During the May month, it gets a little exaggerated in Oregon on weather-only just because of it when mechanisms timing wise drop off a little bit, and so when we had the abnormally cold weather in May of this year, it did provide a little bit of additional margin just from that timing period when bills are rolling off weather normalization before we go to full decoupling in June.
Obviously, the Washington customers, they provided additional margin because they are not covered by weather. So it's a little bit confusing but May is our month when we have a little bit more exposure. That probably, just May alone, probably amounted to anywhere between $0.03 and $0.05. So, it's not a huge amount, but it does have an impact when temperatures especially as they were here much colder than normal.
John Hanson - Praesidis
Yes, so it's all of May then that's potentially expose for this a little.

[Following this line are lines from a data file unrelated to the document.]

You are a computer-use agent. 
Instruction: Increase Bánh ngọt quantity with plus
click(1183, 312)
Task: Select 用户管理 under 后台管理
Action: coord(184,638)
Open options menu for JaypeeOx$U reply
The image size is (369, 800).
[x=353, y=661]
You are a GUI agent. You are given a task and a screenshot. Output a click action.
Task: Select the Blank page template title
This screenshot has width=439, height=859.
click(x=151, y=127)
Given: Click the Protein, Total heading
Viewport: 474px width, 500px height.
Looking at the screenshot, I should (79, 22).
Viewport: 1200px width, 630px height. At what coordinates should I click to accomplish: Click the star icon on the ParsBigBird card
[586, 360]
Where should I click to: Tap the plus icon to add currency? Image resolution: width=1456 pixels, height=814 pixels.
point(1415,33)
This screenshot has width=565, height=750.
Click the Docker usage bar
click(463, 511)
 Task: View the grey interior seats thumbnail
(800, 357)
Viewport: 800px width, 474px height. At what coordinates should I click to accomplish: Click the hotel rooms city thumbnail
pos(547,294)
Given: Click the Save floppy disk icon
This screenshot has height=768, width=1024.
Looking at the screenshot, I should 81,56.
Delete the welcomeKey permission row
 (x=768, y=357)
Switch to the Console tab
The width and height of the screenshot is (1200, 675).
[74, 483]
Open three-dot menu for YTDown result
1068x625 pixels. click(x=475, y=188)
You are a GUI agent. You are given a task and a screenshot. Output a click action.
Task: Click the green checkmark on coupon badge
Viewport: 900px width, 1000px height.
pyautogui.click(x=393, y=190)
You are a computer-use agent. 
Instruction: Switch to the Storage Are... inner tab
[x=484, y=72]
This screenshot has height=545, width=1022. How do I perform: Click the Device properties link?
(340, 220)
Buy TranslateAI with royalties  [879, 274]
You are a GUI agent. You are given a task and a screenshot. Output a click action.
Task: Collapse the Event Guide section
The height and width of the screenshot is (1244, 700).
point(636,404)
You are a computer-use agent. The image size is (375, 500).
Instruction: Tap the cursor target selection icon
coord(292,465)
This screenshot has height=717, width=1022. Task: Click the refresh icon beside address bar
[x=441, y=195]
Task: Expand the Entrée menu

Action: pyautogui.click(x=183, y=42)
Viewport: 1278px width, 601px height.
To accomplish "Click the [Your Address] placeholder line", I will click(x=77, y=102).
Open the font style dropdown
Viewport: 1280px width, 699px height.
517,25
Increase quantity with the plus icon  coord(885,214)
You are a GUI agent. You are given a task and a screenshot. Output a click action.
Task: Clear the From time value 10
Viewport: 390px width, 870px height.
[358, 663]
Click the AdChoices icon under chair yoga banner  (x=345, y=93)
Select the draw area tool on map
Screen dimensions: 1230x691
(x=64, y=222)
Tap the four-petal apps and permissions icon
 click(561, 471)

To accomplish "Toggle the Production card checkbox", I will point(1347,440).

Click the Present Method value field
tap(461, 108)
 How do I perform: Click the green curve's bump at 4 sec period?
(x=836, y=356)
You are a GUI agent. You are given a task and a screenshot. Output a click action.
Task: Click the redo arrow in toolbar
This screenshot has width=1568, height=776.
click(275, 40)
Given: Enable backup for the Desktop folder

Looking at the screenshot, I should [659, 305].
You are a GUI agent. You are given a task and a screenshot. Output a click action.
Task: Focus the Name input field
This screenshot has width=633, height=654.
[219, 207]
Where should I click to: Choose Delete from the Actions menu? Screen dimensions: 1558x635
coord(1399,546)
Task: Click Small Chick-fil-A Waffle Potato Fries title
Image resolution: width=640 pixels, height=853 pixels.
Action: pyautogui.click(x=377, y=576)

Yes, roughly. That's basically correct.
John Hanson - Praesidis
Way I was kind of looking at it as you mentioned in your release that that weather normalization giveback was $800,000, but it looked like the change in margin was more like on the order of $8 million, and I was trying to do a little bit of calc on that to see how much.
I mean you attribute it most of that to weather, so I was trying to figure out whether that was more like quite a bit more than $0.03 to $0.05, let's put it that way. Just trying to make sure there's other factors.
As I indicated weather for the quarter is around $0.08, positive. And in the first quarter, it was about an $0.08 hit. So, we are just about neutral on weather. In fact, if you wanted the net income numbers on weather for the quarter, this is post that, little over $3 million in the quarter from weather and then we had a hurt of about $3 million in the first quarter from weather. So, again, it's about flat on the net income basis.
John Hanson - Praesidis
So, on the calendar, only this May period is what we have that calendar kind of.
Yes. That's correct.
John Hanson - Praesidis
Let me ask then just briefly if I could. As you mentioned some positive signs about manufacturing loads and all that and you were a little bit cautious. What particular industries are you seeing the recovery in, and which ones are you kind of cautious on?
This is just in general manufacturing. We don't have a lot of manufacturing in the state overall, so I don't have specific industries to point out to you at this time.
John Hanson - Praesidis
Would that include power generation?
No. Power generation is not in that. If a power generator gets gas from us, they will likely only be paying us transportation charge. They will be buying directly. The can elect sales service from us, which has a margin impact on us, but most of the time if the they using our pipeline, they just pay a transportation charge, so that's not covered in that customer class.
We have a follow- Michael Bates location with D.A. Davidson
Jim Bellessa – D.A. Davidson
This is actually Jim Bellessa. You got a very strong quarter beating the street consensus by $0.15 to $0.20 a share, and yet you didn't move your guidance. You perhaps had anticipated such a strong quarter, or I didn't, or did you expect such a strong quarter and if you didn't, why didn't you raise your guidance?
I'd appreciate that, Jim. This is David. We did have a strong quarter. Basically, the quarter was strong weather-related. Remember first quarter was hurt by weather, so again weather ends up being a little bit of net neutral. We are probably a little bit of head on the year, where we anticipated on being.
But, again, I think you are going to have some of that bad debt expense turnaround in the second half a little bit. That should put us right back in to the range, and we will be in the range at this point overall barring some unusual event that I'm not seeing.
This concludes our question-and-answer session today. Does the management have any closing remarks for today?
Let me just close with thank you everyone for spending some of your day with us and we will be talking to you again very soon.
Thank you, guys.
Thank you. Thank you for joining us. The conference has ended. You may now disconnect.